#### Exercise material
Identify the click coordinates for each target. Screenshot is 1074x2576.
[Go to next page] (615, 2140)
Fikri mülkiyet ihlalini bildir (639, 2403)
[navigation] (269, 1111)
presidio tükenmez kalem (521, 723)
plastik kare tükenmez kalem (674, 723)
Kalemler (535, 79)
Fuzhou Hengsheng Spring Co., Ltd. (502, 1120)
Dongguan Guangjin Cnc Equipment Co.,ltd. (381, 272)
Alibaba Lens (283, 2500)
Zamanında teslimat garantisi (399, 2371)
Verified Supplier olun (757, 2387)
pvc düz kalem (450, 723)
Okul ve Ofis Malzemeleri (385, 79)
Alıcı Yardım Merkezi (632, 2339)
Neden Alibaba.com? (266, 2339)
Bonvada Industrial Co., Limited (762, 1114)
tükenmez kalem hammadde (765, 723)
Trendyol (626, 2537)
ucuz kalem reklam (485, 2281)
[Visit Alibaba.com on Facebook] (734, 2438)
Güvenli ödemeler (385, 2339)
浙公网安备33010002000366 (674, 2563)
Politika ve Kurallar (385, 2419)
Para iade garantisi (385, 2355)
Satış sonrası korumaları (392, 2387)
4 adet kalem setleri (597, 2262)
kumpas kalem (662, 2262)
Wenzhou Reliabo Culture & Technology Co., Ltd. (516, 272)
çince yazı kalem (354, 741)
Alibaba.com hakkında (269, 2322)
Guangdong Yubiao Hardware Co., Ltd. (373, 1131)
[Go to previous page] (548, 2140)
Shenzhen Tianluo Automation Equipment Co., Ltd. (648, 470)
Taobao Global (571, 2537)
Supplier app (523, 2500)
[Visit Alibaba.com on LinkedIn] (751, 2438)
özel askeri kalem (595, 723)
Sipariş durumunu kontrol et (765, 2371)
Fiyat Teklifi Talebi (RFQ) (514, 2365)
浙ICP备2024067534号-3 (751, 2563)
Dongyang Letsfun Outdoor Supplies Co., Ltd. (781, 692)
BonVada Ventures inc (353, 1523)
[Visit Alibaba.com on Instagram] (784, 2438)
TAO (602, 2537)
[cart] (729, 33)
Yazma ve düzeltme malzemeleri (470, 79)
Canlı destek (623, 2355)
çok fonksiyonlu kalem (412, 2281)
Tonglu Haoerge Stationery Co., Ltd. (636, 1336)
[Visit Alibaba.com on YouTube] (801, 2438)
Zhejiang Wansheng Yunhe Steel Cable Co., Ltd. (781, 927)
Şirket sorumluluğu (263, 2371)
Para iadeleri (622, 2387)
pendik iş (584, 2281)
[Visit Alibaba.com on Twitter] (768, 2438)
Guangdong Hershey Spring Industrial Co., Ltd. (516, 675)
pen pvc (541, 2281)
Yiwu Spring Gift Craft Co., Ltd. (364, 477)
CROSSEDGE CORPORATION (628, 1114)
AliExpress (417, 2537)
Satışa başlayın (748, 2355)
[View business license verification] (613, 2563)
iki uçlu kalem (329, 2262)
...
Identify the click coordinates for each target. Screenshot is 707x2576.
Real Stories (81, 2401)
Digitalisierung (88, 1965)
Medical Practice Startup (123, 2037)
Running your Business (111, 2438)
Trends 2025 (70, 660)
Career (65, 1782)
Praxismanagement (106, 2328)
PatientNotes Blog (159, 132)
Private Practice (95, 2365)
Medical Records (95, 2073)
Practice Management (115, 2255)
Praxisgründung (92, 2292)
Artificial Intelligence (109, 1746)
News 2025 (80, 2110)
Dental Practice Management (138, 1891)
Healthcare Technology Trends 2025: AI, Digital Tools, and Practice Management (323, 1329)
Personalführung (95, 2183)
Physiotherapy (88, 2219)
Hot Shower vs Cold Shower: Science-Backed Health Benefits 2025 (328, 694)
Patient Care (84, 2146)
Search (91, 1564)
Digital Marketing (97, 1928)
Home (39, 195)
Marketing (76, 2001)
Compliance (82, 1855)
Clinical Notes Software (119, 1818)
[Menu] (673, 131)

#### Exercise requirements
Of all the entries above, retype exactly the lines from the line with "Şirket sorumluluğu (263, 2371)" to the line with "iki uçlu kalem (329, 2262)", both included, and no others.

#### Solved problem
Şirket sorumluluğu (263, 2371)
Para iadeleri (622, 2387)
pendik iş (584, 2281)
[Visit Alibaba.com on Twitter] (768, 2438)
Guangdong Hershey Spring Industrial Co., Ltd. (516, 675)
pen pvc (541, 2281)
Yiwu Spring Gift Craft Co., Ltd. (364, 477)
CROSSEDGE CORPORATION (628, 1114)
AliExpress (417, 2537)
Satışa başlayın (748, 2355)
[View business license verification] (613, 2563)
iki uçlu kalem (329, 2262)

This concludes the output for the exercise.